Her şeyden iki ölçü kattığı hamurdan, rastgele kopardığı parçaları şekil vermeden tepsilere dizdi. Yoksa kıtır kıtır olmazdı. Nergis Hanımın adını şeklinden alan perişan kurabiyelerinin sırrı buydu aslında. Tepsileri fırına ikişerli yerleştirip orta ayarda pişirdi. Mutfak masasına yaydığı sofra bezinin üzerine boşalttı. Gazoz da almalıydı, Özer limonlu sever. Camın önünde duran anahtarı aldı dışarı çıktı. Ardından kapanan kapı sesiyle aklındakiler uçup gitmişti. Anahtarı deliğe taktı. Eve mi girecekti, yok, okula gidip Özer’i almalıydı. Hay Allah çok geç kalmıştı. Merdivenleri indi. Sokağa çıkıp okula doğru yürüdü. Bekçi kulübesinin önünde durdu. Bahçe hareketliydi, eşofmanlı çocuklar yakan top oynuyordu. Duvarın beton çıkıntısına oturdu. Topun elden ele geçişini izlerken bir ara oyuna girmeyi düşündü ama hemen vazgeçti. Güneşten tepesi yanmıştı, iki elini başına doladı, kolları yoruluncaya kadar öylece kaldı. Yanında sesler çoğalmış yabancı yüzler bekleşmeye başlamıştı. Her gün gördüğü insanları niçin tanımıyordu. Başkaları gelmiştir belki bu gün. Özeri almaya dedesi gelse ötekiler de onu tanımazdı. Bahçeden duyulan müziğin ardından, çocuklar dışarı boşaldı. Minikler annelerinin elinden tutup giderken Özer’e odaklanmış zihni bulandı. Oraya niçin gelmişti? Eline dayanarak doğruldu, nereye gideceğini bilmeden yürümeye başladı. Otobüs durağında bekleyenlerin arkasına, kuyruğa girdi. Hırkasının cebini yokladı. Ne jeton vardı ne de para. Panikledi. Eve geç kaldım. Param yok desem, olmaz, dilenci miyim? Yasemin hep böyle yapıyor. Çantamı alma kızım diyorum. Dinleyen kim. Nevzat duymasın. Koskoca banka müdürünün karısı para mı dilenir. Yürüsem daha iyi olacak, binalar ne kadar yüksek? Korkmazlar mı camdan bakarken? Bahçeli ev gibisi yok.
***
Dış hatlar terminalinden sarı taksilere doğru yürüyen genç adam, bir eliyle valizini çekerken diğer eliyle kulağına yapıştırdığı telefonu tutuyordu.
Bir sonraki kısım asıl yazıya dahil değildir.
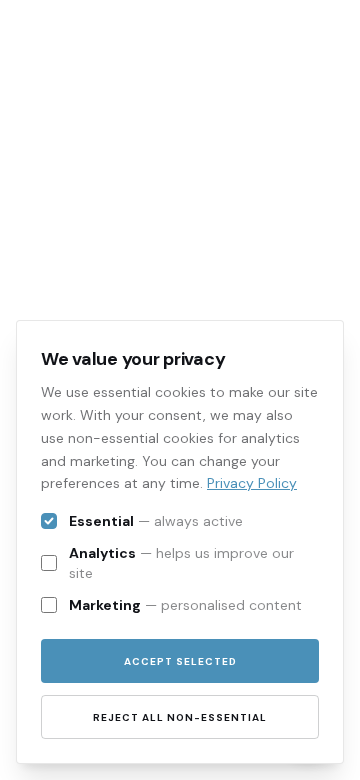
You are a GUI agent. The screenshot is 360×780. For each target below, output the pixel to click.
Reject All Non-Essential (180, 717)
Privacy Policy (252, 483)
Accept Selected (180, 661)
“İndim. Öğleden sonra arkadaşlarla buluşacağım. Israr etme anne, kalamam. Anlaştığımızı sanıyordum. Durmadan yeni bir şey çıkarıyorsun. Şimdi taksiye biniyorum, kapatmam lazım.”
Gömlek cebinden çıkardığı adresi direksiyonda bekleyen taksiciye gösterdi. Adam kapıyı açıp indi. Valizi bagaja yerleştirdi. Kâğıtta yazan adrese gitmek üzere yola çıktılar.
Taksici, trafik yoğunluğunu bahane ederek epeyce dolaştırdıktan sonra adrese geldi. Genç adam her şeyden habersiz tarife ücretini ödedi. Teşekkür edip indi. Otomatik açılan bagajdan valizini aldı. Gökdelenlerin yanında gecekondu gibi görünen üç katlı binaya doğru yürüdü. Açık bırakılmış demir kapıdan geçti. Asansör olmadığını unutmuştu. Hatırlaması uzun sürmedi. Yukarı doğru kıvrılarak çıkan merdivene baktı, valizi kucağına kaldırıp tırmanmaya başladı. Annesi ne doldurduysa üçüncü kata çıktığında kolları ve bacaklarında güç kalmamıştı. Zile bastı, aynı anda kilide takılı anahtarı gördü. Çevirip içeri girdi, mis gibi kurabiye kokuyordu. Bu ev, çocukluğu, rahmetli dedesi ne kadar gerilerde kalmıştı. Seslenerek mutfağa yürüdü, “Anneanne ben geldim.”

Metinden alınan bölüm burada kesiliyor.